#### RECORDED INFORMATION
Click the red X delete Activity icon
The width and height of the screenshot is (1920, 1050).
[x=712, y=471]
########
#### RECORDED INFORMATION
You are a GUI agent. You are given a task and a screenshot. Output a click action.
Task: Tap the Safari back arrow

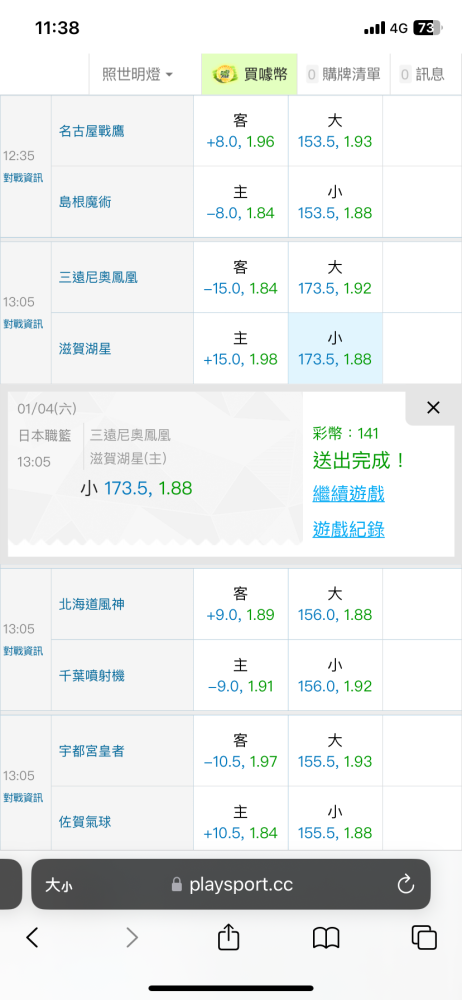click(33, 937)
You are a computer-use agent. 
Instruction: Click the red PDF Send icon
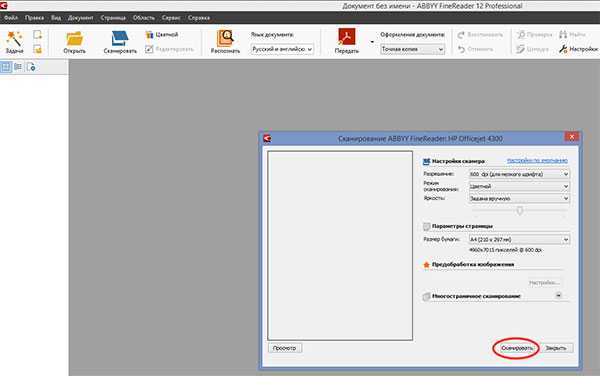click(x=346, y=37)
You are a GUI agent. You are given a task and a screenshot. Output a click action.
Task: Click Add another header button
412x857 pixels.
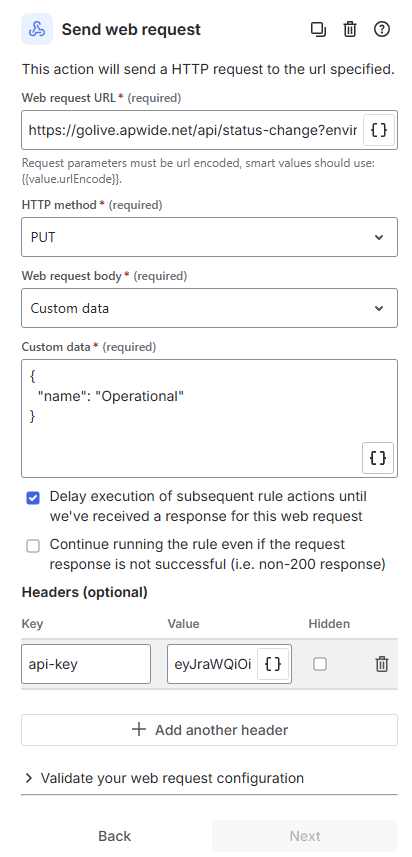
########
*EXERCISE OBJECTIVE:* Repeat exactly the lines above, beginning at the one containing "Instruction: Click the red PDF Send icon" and ending at the one containing "412x857 pixels.". Do not carry over any pictures.

*EXERCISE OUTPUT:*
Instruction: Click the red PDF Send icon
click(x=346, y=37)
You are a GUI agent. You are given a task and a screenshot. Output a click action.
Task: Click Add another header button
412x857 pixels.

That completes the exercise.